Questions to answer:
1. Answer these questions from the passage on China's trade with North Asia.
(a) What value did Japanese shipments to China reach in 2017?
(b) By how much have Korean sales to China grown over a decade?
(c) How much could the Chinese state-backed fund put into homegrown semiconductor manufacturing?
2. Continue the passage on China's trade with North Asia, starting after its final sentence.
═════ Given passage ═════
China’s rampant economic growth has been a boon for exporters in Japan, South Korea and Taiwan, who’ve supplied high-end components and machines for its factories. The risk for them now is that China changes from customer to competitor as it ascends the value chain.
Japanese shipments to China reached a record $130 billion in 2017, leading an export-driven economic recovery that’s run for eight-straight quarters. Korean sales to its neighbour have jumped 70 per cent in a decade, while shipments from Taiwan climbed to an all-time high.
Yet a deeper dive into the data highlights the threat. Take the trade in semiconductors -- and the machines to make these microchips. Sales of the components from firms like South Korean tech giant SK Hynix Inc. have helped drive export growth into China from the rest of North Asia.
But at the same time, there’s been a spike in sales to China of precision metal working machines and equipment for making chips from firms like Japan’s Yaskawa Electric Corp. With a Chinese state-backed fund gearing up to pour as much as $31.5 billion into homegrown semiconductor manufacturing, there’s potential for trade flows to start to shift.
═════ Supplied material ═════
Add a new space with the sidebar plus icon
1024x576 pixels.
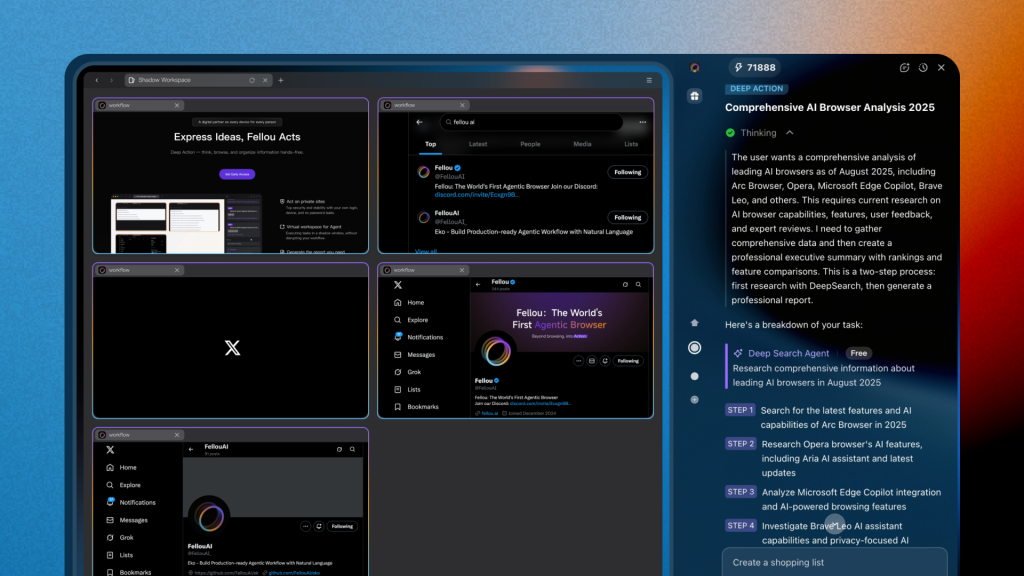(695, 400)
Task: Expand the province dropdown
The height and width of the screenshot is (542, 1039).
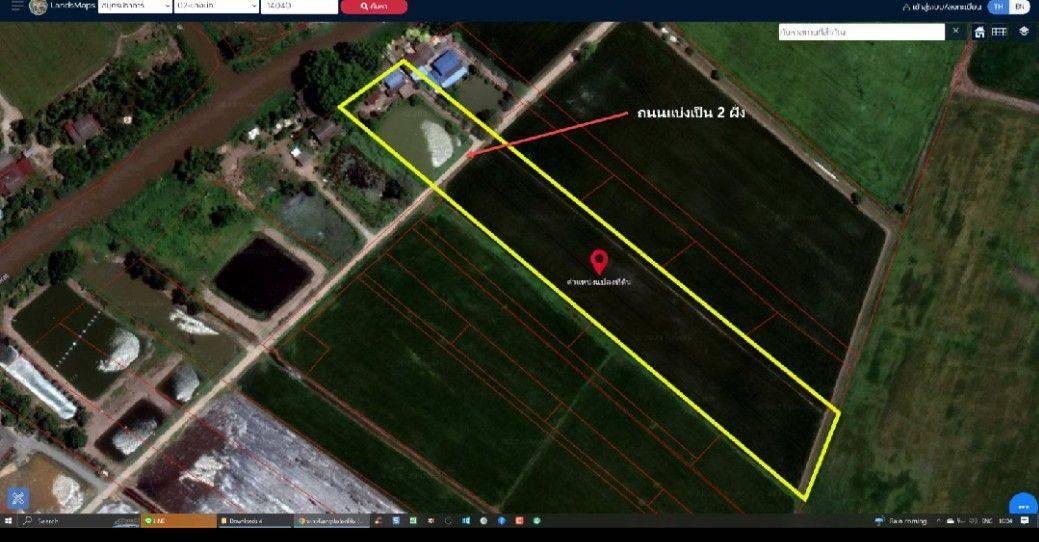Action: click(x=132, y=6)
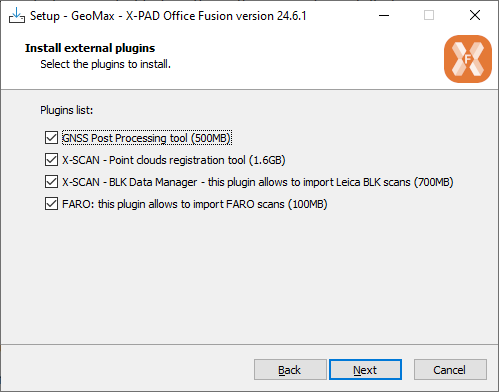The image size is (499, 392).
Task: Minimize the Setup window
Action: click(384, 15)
═════
═════ Supplied material ═════
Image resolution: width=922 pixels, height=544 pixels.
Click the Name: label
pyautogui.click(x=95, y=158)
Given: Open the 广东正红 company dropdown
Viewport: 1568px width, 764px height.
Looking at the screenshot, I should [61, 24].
═════
═════ Supplied material ═════
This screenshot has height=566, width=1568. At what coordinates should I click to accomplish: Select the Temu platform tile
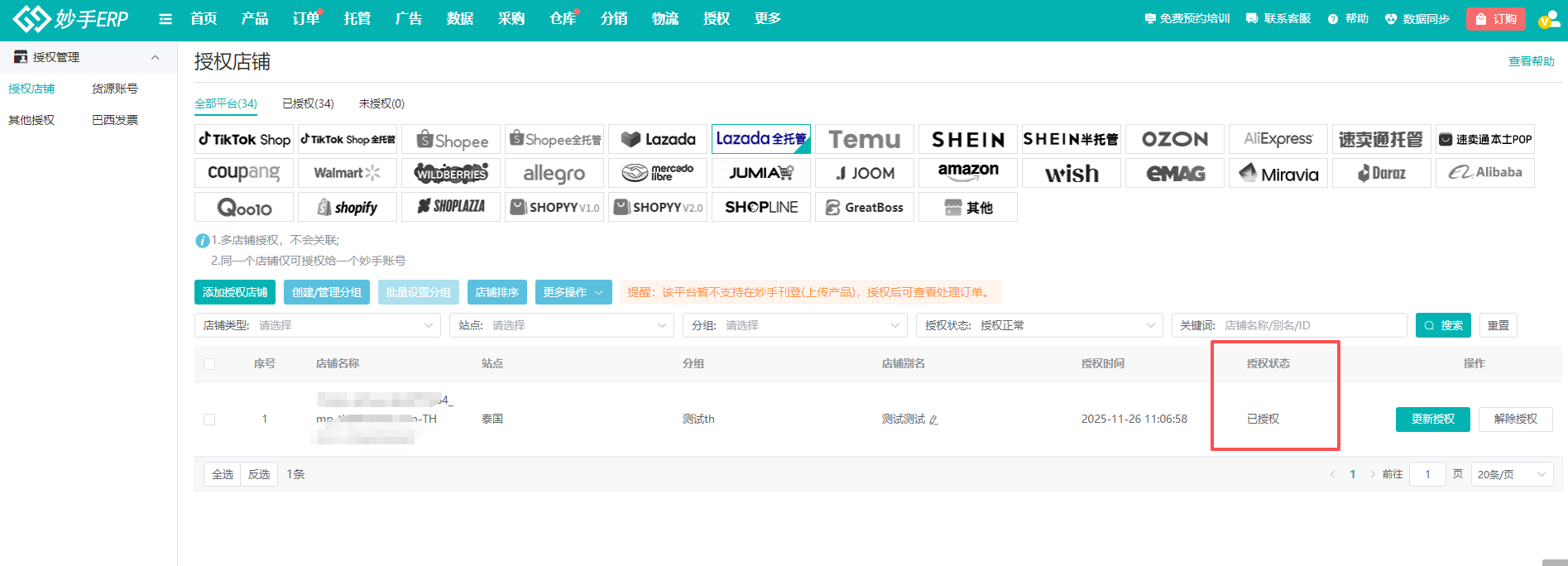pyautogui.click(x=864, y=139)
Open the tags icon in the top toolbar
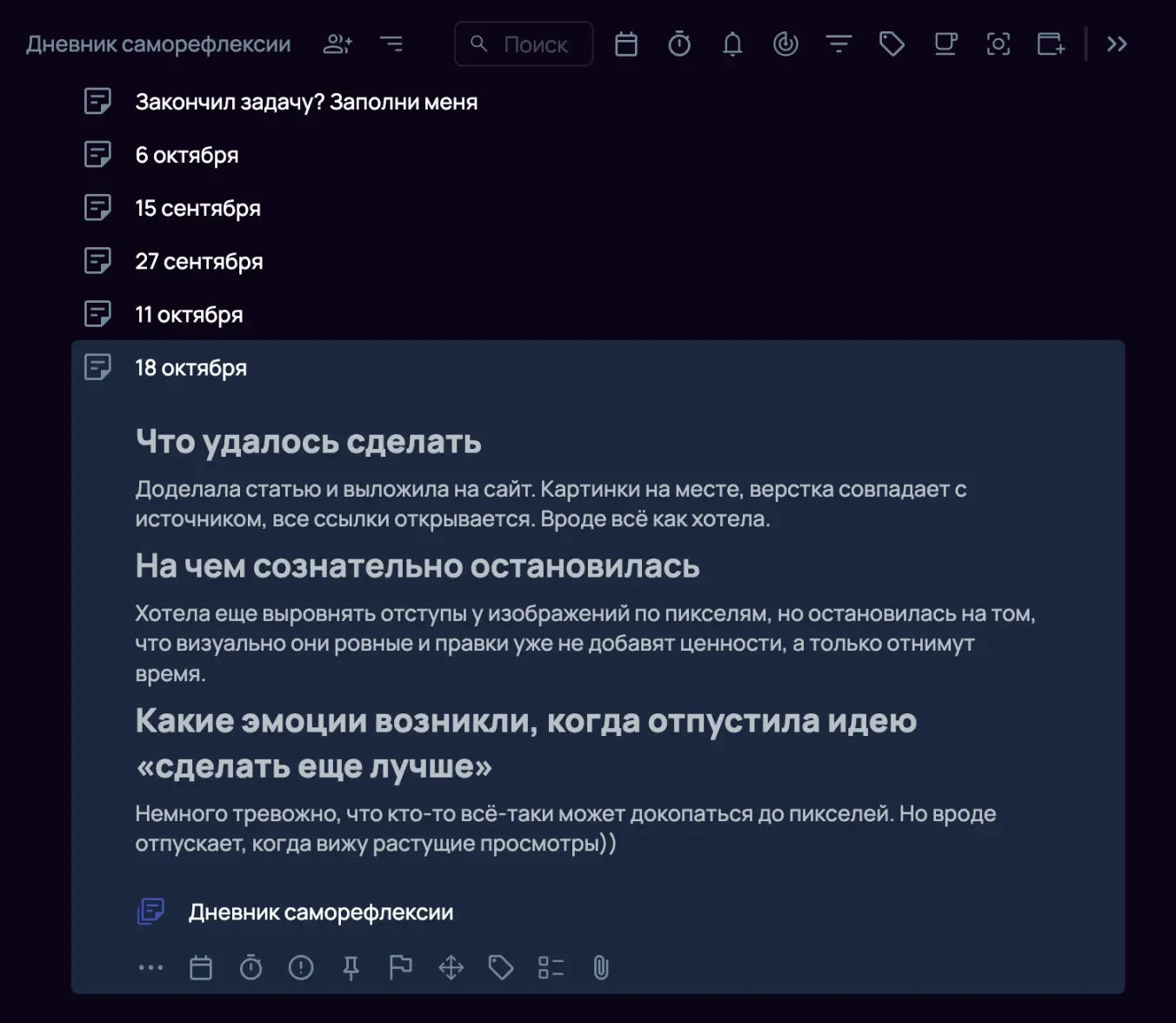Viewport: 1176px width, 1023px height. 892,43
═════
Outputs by task:
1.
(a) A record $130 billion.
(b) 70 percent.
(c) As much as $31.5 billion.

2.
China’s ambitions, set out in its sweeping Made in China 2025 plan, go much further than semiconductors and would see its technical prowess advance in a host of areas, ranging from bio-medicine and artificial intelligence to new-energy vehicles and aircraft. The challenge to Japan, Korea and Taiwan also applies to European exporters like Germany, and comes on top of the risks to global trade from the Trump administration’s embrace of tariffs.
"The bits of the global supply chain that are currently the preserve of Korea, Japan, Taiwan, the U.S., and Germany, are the bits of the supply chain that China has a decade-long industrial strategy to move into," said Tom Orlik, Bloomberg’s chief Asia economist. He said it’s only a matter of time before many components for electronic products are made domestically and the country is on track to become a car exporter. Eventually, it will be selling airplanes, said Orlik.
Industries to Watch
Bloomberg Economics and analysts from Bloomberg Intelligence identified these industries as areas where China will make inroads:
- Electric vehicles
- Autonomous driving systems
- Solar cells
- Robotics
- Machine tools
- Medical devices
- Electronic sensors
"Sensors are dominated by the Japanese, and it might take a while until the Chinese catch up," said Bloomberg Intelligence analyst Nikkie Lu. "Maybe in the next five years. But it is slowly emerging."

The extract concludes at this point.